Why do I give this information away?  Because part of me feels from everywhere while another part of me feels as if I don’t belong anywhere. Recently I got criticized in social media by a Venezuelan because my work favors “Americans” and my videos tackle “American” issues.  He tried to make me feel like an impostor. However, he doesn’t know I have lived here most of my adult life and that all I have is because of here.
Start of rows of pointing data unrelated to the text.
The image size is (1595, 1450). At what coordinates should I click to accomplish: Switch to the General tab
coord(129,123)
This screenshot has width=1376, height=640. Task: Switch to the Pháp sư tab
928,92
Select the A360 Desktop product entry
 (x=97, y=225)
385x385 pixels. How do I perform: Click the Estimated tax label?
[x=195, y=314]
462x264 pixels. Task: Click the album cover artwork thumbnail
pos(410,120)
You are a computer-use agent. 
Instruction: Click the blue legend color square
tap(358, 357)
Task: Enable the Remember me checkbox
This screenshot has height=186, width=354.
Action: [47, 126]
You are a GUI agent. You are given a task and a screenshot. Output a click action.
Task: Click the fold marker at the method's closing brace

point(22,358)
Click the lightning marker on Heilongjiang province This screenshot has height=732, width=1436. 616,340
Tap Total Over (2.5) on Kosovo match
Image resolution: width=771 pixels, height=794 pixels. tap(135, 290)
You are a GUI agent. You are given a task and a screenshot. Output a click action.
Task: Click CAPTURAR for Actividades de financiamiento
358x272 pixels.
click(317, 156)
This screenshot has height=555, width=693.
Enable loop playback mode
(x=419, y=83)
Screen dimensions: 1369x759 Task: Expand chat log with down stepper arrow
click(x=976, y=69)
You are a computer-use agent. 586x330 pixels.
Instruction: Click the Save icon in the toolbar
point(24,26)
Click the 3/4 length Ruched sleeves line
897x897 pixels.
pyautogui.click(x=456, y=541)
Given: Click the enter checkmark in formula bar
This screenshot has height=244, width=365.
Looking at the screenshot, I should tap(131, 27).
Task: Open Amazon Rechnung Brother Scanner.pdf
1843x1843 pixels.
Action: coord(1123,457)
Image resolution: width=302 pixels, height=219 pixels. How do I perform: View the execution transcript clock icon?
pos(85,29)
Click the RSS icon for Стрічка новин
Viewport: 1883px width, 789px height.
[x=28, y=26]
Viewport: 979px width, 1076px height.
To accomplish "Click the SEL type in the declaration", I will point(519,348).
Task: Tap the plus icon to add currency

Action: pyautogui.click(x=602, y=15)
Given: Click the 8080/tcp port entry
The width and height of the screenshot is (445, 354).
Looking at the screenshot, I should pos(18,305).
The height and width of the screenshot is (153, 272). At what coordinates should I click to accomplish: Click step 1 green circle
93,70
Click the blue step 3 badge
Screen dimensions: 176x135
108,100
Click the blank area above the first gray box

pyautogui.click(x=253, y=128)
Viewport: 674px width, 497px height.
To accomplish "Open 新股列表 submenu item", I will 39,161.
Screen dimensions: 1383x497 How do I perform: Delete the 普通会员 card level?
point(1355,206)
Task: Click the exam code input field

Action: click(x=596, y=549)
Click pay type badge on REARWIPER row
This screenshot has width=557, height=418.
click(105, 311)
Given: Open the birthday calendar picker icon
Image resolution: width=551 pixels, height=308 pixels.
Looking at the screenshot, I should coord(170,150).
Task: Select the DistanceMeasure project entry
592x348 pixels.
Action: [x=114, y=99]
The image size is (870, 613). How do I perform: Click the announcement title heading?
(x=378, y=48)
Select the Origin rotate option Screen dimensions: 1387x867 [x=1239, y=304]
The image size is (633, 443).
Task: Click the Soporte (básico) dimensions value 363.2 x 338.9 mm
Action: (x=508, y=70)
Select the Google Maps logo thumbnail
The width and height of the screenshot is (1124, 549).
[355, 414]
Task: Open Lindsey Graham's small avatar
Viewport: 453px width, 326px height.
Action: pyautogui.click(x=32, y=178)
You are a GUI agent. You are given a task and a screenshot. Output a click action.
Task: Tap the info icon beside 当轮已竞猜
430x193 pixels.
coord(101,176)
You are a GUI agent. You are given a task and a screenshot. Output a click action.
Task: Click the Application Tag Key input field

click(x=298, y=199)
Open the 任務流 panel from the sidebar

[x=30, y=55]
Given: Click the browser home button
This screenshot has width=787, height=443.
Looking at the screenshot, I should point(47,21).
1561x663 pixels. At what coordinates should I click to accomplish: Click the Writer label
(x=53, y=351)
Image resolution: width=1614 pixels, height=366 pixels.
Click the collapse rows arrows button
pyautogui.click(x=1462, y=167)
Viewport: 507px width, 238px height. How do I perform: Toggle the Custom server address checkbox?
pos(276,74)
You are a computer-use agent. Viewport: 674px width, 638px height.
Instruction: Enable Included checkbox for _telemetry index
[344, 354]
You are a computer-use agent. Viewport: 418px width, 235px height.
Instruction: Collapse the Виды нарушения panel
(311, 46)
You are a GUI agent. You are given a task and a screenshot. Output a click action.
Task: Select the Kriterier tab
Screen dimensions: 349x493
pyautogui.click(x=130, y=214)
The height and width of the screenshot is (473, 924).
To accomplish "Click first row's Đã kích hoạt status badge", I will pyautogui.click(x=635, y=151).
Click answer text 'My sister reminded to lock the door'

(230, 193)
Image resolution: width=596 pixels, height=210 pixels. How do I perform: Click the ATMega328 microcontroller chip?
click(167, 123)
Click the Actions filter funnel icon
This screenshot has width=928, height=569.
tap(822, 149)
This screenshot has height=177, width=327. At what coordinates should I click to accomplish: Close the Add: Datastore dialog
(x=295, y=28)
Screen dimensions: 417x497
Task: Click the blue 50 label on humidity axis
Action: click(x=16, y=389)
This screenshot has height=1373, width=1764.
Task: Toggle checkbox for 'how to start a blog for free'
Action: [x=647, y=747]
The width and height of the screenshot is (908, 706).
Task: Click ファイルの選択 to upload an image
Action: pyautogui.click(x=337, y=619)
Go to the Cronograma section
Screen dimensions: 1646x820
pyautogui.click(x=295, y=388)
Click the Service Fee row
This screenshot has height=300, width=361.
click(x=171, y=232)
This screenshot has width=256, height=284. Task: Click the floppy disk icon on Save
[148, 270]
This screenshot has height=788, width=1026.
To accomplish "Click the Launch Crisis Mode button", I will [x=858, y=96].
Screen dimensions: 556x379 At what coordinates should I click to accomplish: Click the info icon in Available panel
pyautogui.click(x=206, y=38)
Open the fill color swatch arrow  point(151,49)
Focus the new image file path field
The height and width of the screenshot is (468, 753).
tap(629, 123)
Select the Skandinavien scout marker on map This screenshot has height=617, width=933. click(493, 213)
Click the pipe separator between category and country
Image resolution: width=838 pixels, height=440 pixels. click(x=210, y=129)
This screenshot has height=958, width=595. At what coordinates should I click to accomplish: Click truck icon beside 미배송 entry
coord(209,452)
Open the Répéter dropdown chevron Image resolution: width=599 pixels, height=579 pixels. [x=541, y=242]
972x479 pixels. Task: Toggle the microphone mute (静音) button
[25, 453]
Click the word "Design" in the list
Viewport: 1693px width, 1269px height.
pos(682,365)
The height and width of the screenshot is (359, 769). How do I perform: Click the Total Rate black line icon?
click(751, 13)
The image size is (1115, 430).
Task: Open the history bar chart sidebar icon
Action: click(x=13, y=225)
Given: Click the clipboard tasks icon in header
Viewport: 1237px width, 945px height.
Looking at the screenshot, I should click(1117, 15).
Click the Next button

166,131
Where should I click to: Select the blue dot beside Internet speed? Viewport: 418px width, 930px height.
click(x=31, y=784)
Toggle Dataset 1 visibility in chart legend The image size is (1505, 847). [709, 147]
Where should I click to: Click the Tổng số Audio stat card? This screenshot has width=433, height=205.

I am forever an immigrant but when I see what I do, what I have and what I have accomplished, I know none of it would be possible without having the extraordinary opportunity to live, develop and grow as a professional and as a human being in the United States.  I then understand that by my own identifying values, I am an American too.

As I read the news and see the pictures of small children in Texas crying, being separated from their parents, following Attorney General Jeff Session’s “Zero Tolerance” immigration policy, I ponder to reflect on my luck: my story wasn’t desperate because when I left Venezuela the country wasn’t in the civil war it is in right now.  I didn’t flee, I am not a refugee, I didn’t cross the border illegally.  But what if I had? Does that make me less of who I am? As these images circulate the world and make the current administration the epitome of an ultra-right hyper-nationalist government, the question I ask myself is: what does it really mean to be an immigrant in this country?  I don’t condone illegal immigration, but I understand the feelings of hopelessness of human beings who want a better life.  Separating families at the border? Taking kids away from their mothers and sending them to shelters? Where is the humanity of the United States of America toward the less fortunate?

I have lived in New York, a city truly filled with immigrants, for a long time. I don’t look so weird or sound so strange that my accent gives me away at “Hello.”  But what about the rest of the country? What is the sentiment whether the immigrant is legal or not, whether that person arrived 20 years or 20 months ago?  Whatever happened to education, as in teaching to lower-and-middle-school students History of the United States of America as a subject?   And while I can’t and won’t cover American history in detail in this essay, and whether in years past political motivations beyond the need of diversity prompted the Congress to create laws that promoted immigration, the policies that existed up until 9/11 were mostly benign to people who had lots to offer to this country but could not flourish in their own. Yes, there were abuses, yes, there were random lotteries and sham marriages, yes people crossed the border illegally and yes, some also committed crimes. But how did we get to the point where the word “immigrant” is almost equal with “criminal”, “undeserving”, “rapist” or “disenfranchised”?  What happened to the land of opportunity?  The American Dream?

Because I work with art and artists, I always look for solace in their creations.  Their intuition always allows us to see far beyond the circumstances.  I think of the richness that these artists have brought to the United States and how they have also been shaped by this incredible place, its people and its culture.  I think of the acclaimed Shirin Neshat, who came here from Iran in the 1970s and whose work, which deals with issues of identity with enormous strength, beauty and confidence, has never been allowed to be shown in Iran. I think of Christo, who escaped communist Bulgaria in the late 1950s, moved to Paris and then lived undocumented in New York for three years until 1973, when he became a citizen and went on to create some of the most memorable public art installations around the world.  I think of the recent show earlier this year of Nigerian-born, American-raised Toyin Ojih Odutola at the Whitney Museum, where so much surrounding identity and immigration were presented in colorful, poetic and evocative works on paper. I look around at my fellow New Yorkers and all my friends in this country, Americans or not, and I respect them and love them for who they are, not for where they come from. I look at my kids and their innocence, the children of immigrant parents who came here looking for a better life.  By looking at them, I have hope. Hope that we as a country can move past these gross and inhumane outlooks on those who wish for a better life. Hope that we can celebrate each other’s success, no matter where we come from.